In view of the limitations and challenges of adoptive Treg therapy for treatment of immunological diseases, scientists are trending towards resolving some of these issues through induced pluripotent stem cells (iPSC). In 2006 and 2007, Takahashi and Yamanaka [20,21] provided evidence that adult mouse and human fibroblasts could be reprogrammed to become pluripotent stem cells by transducing them with retrovirus carrying certain stem cell transcription factors. These so-called iPSCs possessed all the properties of embryonic stem cells. Yamanaka and co-workers defined minimally 4 stem cell factors, Oct3/4, Sox2, Klf4 and c-Myc, for successful cell reprogramming. This discovery revolutionized the field of stem cell research because stem cells can be generated without the ethical difficulties regarding the use of human embryos.
Because Takahashi and Yamanaka [20] initially used retroviral vector-mediated delivery of the 4 reprogramming factors, there were concerns that the integrating retroviral material might cause insertional mutagenesis in the host genome. Investigators began to look for safer non-integrating vectors or non-vector delivery systems [22-24]. Zhou et al. [25] first fused the 4 reprogramming protein with a poly-arginine protein transduction domain and generated iPSCs from mouse embryonic fibroblast (MEF) cells.

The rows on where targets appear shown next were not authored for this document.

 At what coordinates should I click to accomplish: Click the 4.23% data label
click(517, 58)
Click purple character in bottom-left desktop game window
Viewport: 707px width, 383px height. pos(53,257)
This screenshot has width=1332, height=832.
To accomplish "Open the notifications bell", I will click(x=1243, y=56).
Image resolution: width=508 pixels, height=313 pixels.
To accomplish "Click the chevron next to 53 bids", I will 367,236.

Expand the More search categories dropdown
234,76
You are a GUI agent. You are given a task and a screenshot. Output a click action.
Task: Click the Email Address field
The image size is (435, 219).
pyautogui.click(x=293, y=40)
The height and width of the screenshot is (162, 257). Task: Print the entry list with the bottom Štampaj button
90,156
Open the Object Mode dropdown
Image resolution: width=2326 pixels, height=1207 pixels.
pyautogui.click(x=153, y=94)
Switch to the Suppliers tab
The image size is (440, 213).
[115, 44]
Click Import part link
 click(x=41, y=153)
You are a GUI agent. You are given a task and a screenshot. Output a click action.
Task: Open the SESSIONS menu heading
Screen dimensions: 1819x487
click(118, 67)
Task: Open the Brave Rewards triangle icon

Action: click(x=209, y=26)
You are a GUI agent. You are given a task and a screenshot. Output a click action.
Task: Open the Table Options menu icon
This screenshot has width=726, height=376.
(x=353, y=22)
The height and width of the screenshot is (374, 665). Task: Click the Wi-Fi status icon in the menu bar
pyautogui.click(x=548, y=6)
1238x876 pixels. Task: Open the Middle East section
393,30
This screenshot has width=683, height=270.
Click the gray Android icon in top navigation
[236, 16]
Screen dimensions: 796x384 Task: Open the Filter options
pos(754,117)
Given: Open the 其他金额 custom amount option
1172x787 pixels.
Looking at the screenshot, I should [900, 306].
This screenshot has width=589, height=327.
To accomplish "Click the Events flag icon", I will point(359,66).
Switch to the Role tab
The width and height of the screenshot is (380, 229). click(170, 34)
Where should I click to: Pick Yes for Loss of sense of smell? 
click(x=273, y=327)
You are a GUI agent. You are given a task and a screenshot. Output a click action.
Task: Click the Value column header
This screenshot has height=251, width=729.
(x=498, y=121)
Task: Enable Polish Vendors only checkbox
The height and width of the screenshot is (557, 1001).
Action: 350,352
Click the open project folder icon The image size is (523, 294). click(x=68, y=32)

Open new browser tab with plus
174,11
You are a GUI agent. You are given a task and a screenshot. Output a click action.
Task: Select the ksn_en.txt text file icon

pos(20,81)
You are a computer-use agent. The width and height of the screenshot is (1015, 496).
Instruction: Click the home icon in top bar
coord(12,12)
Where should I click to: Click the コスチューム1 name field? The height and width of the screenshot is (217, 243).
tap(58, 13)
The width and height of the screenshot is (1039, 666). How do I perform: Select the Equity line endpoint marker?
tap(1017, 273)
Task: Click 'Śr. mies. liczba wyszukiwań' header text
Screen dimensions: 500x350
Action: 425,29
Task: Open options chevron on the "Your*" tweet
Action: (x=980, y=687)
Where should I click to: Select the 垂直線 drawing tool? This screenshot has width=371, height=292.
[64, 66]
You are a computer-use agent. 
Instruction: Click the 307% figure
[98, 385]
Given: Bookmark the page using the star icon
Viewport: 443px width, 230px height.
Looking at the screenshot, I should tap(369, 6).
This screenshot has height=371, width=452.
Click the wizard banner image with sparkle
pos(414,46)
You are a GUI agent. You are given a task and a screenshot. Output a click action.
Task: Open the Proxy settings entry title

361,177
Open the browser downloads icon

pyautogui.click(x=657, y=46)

Recently, Hou et al. [26] took a totally different approach and used a chemical reprogramming strategy of combining 7 small-molecule chemical that also generate iPSCs from MEF cells. These non-vector designs, however, often suffer from low reprogramming efficiency. An Israeli group of scientists discovered that by depleting a deacetylation repressor Mbd3, they were able to improve the efficiency of Oct4, Sox2, Klf4 and Nanog (OSKN) transduction to100% [27].
In conclusion, the iPSC technology is moving very fast and holds the future for generating therapeutic reagents that serve to modulate a wide spectrum of diseases.